Early Human‐Milk Metabolome in Cases of Intrauterine Growth–Restricted and Macrosomic Infants.

Background: Abnormal fetal growth is associated with short‐term and long‐term metabolic dysregulation and susceptibility to obesity‐related disorders. Maternal milk, the ideal source of infantile nutrition, protects from metabolic diseases in adulthood. By applying nuclear magnetic resonance (NMR) metabolomics, this study investigated the metabolic profile of early human milk/colostrum (EHM/C) at the extremes of fetal‐growth conditions, which could affect its nutritional value. Methods: From 98 mothers delivering 60 appropriate‐for‐gestational‐age (AGA), 19 large‐for‐gestational‐age (LGA), and 19 intrauterine growth–restricted (IUGR) full‐term neonates, milk samples collected on the third to fourth day post partum were examined by NMR spectroscopy. Multivariate data analysis elicited information from NMR spectra and probed to metabolic signatures of EHM/C. Results: LGA and IUGR EHM/C samples depicted increased content in lactose, citric acid, choline, phosphocholine, and N‐acetylglutamine. AGA samples exhibited increased isoleucine and valine.
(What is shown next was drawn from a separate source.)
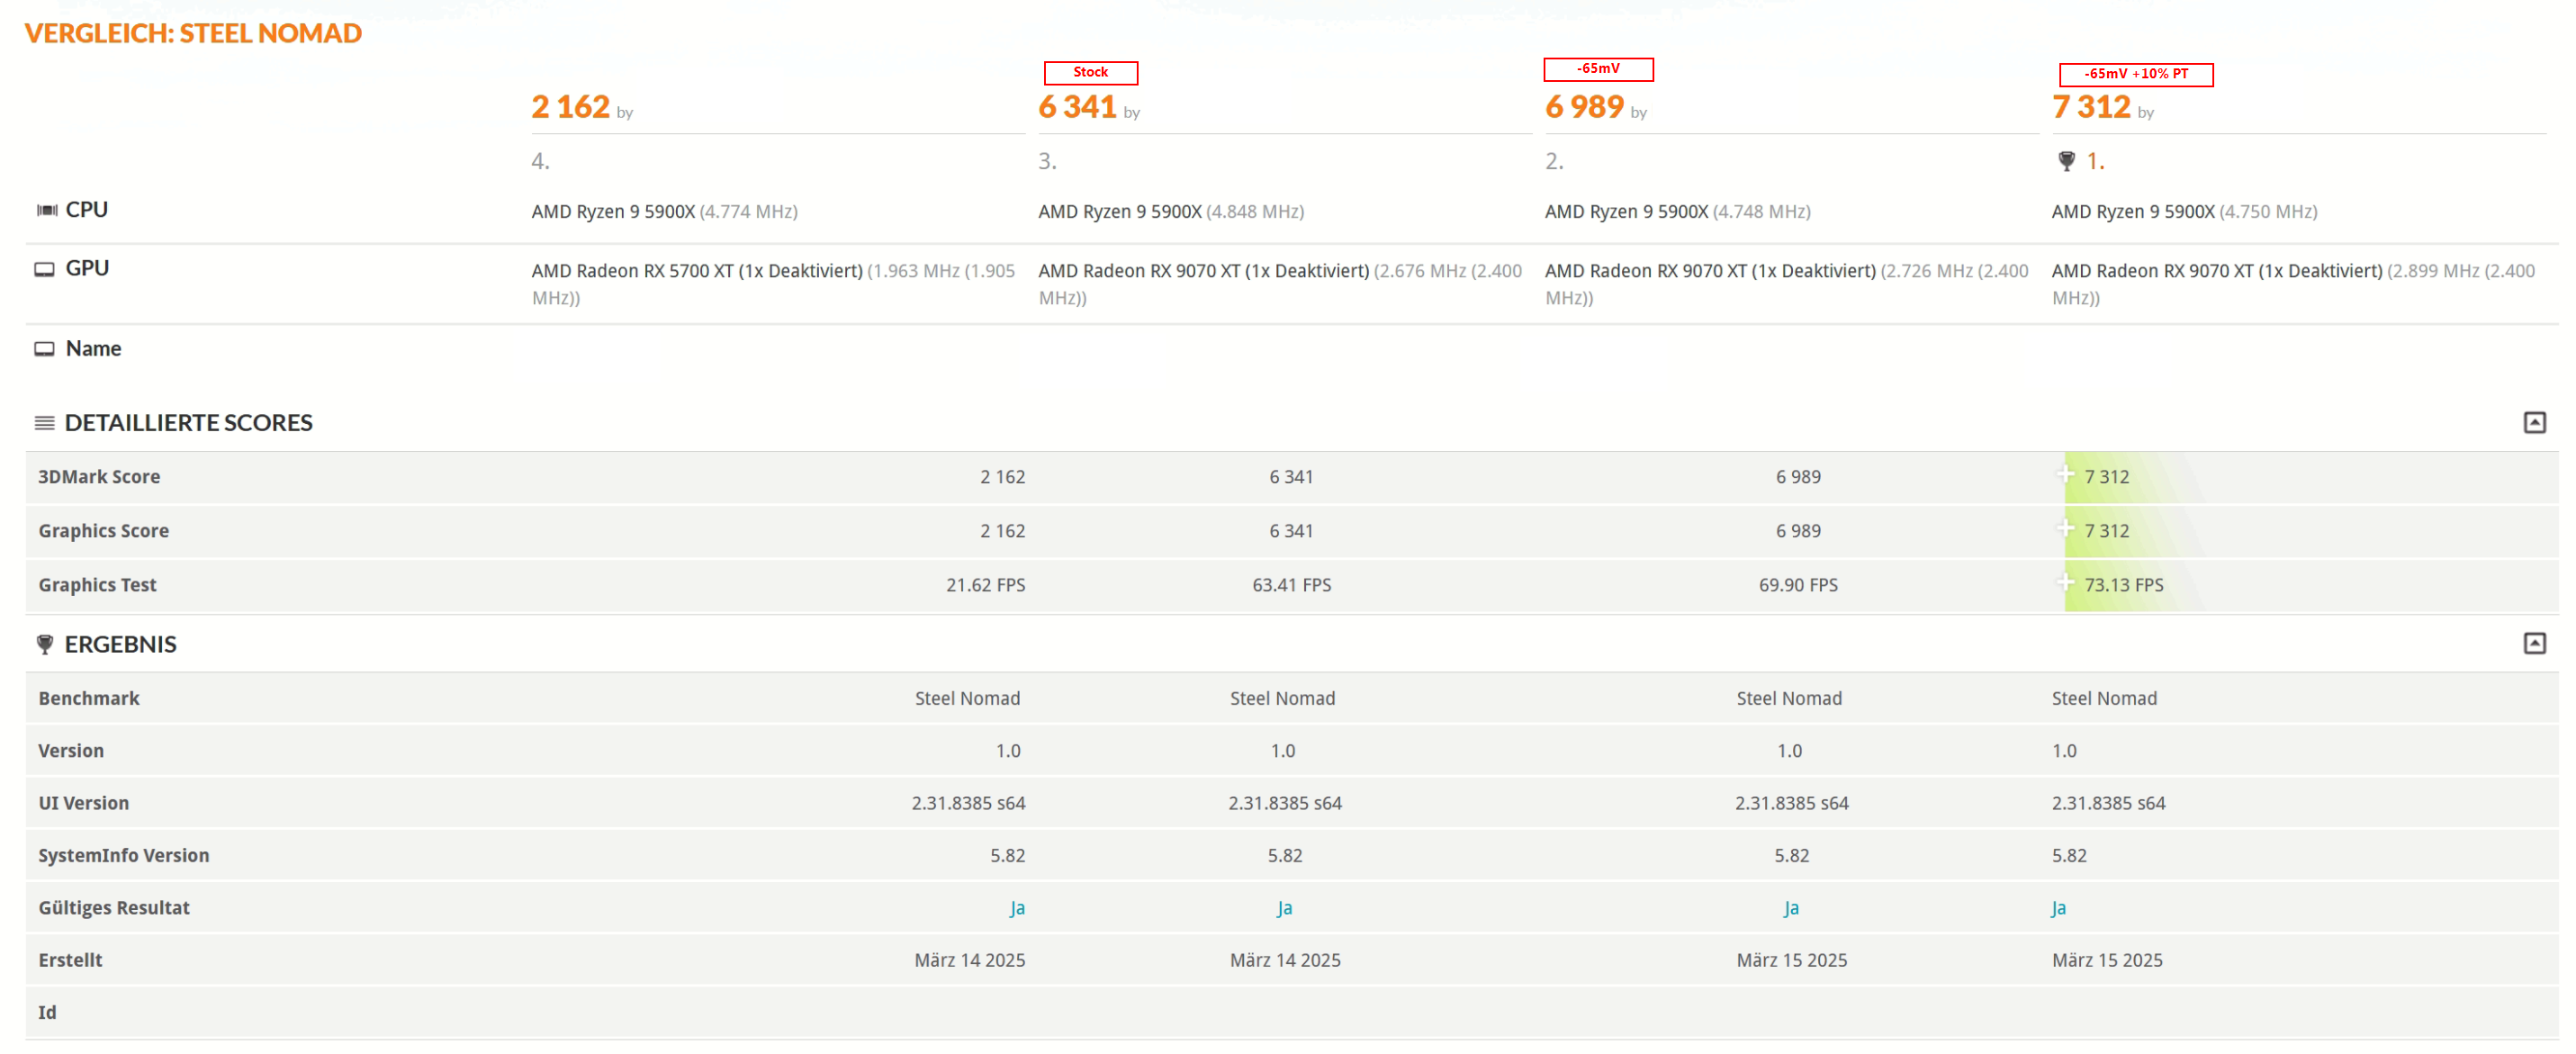Open the 'Ja' link for 2 162 result
2576x1054 pixels.
[1017, 909]
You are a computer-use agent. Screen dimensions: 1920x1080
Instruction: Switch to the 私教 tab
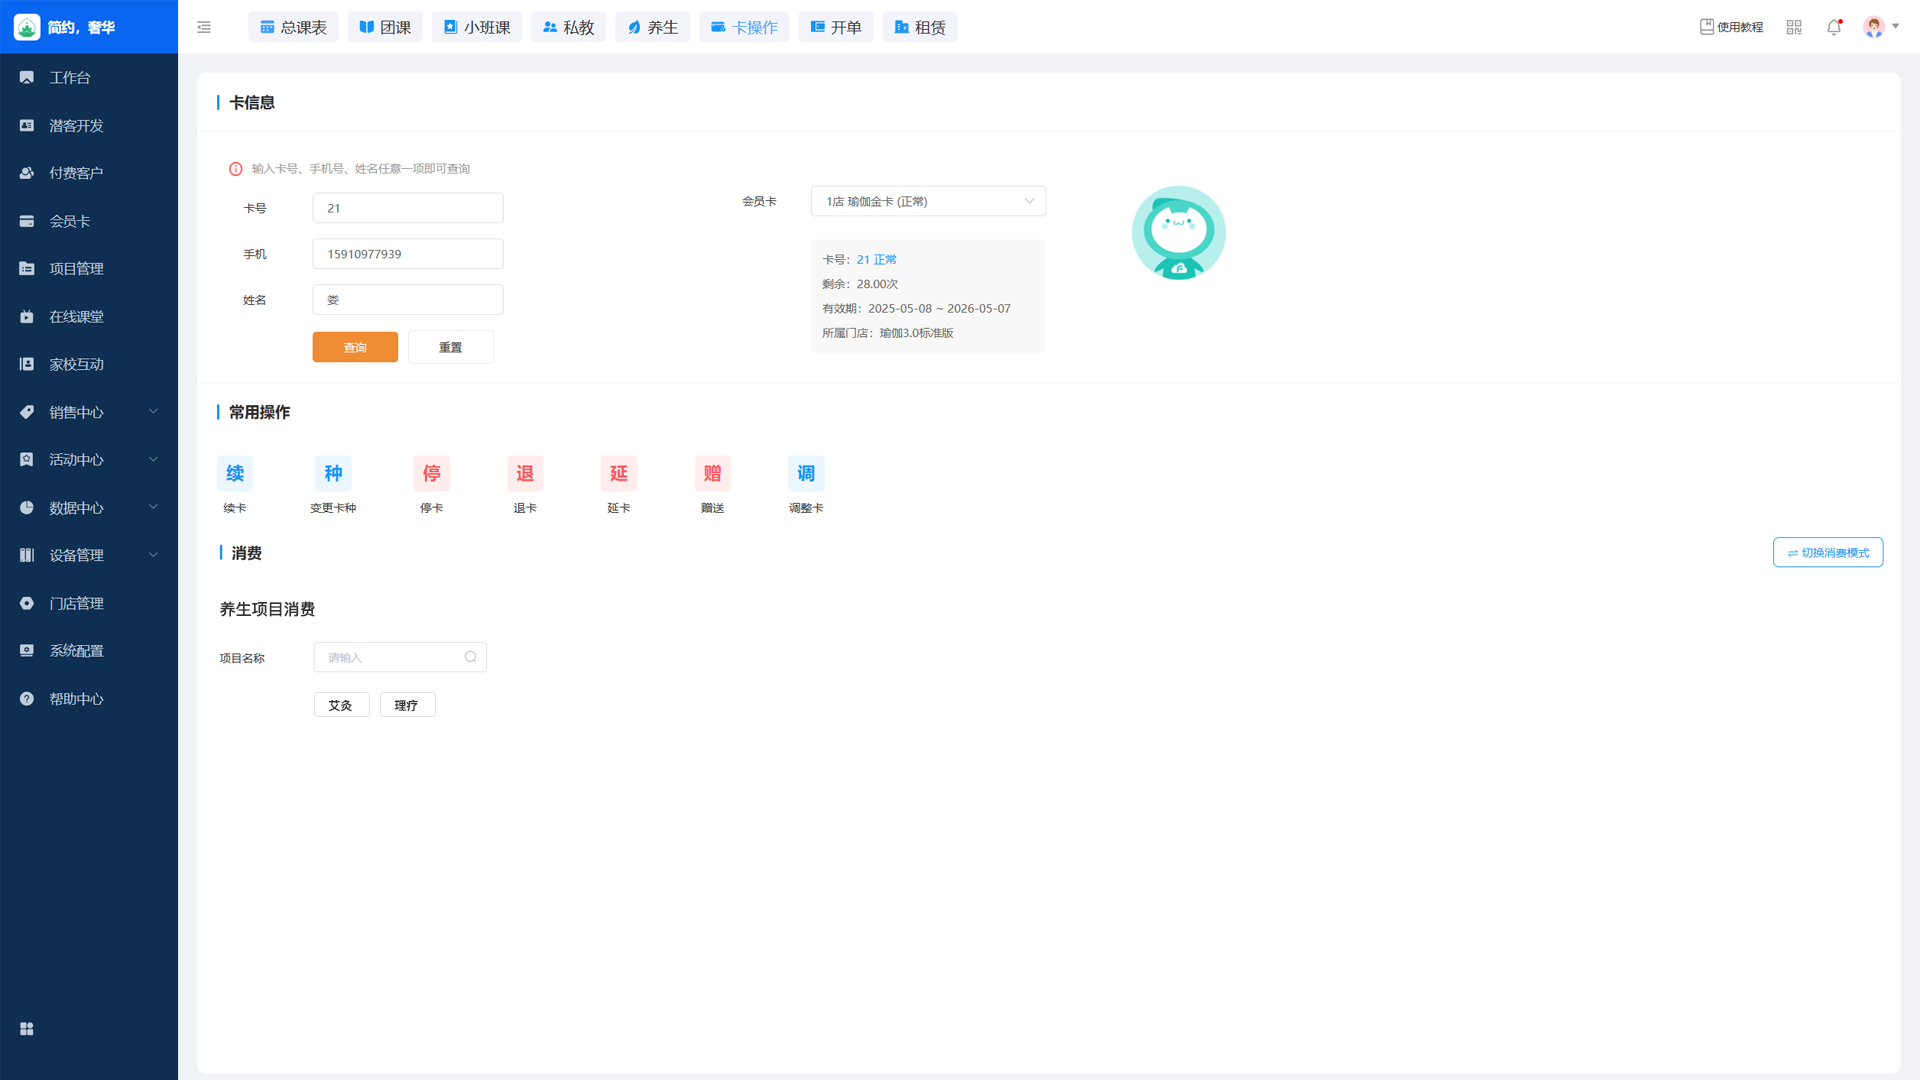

Metabolic pathways involved were valine, leucine/isoleucine biosynthesis and degradation, glycerophospholipid metabolism, aminoacyl–transfer RNA biosynthesis, and citrate cycle. Orthogonal projections to latent structures discriminant analysis models were validated. Conclusion: This holistic metabolomics study framed an increased content of certain essential nutrients in EHM/C samples following the birth of LGA and IUGR infants prone to short‐ and long‐term metabolic disorders, thus stressing additional benefits of early breastfeeding. Assessing the metabolic profile of EHΜ/C enables evaluation of its nutrition value, adjusted to fetal growth, and introduction of appropriate dietary interventions. [ABSTRACT FROM AUTHOR]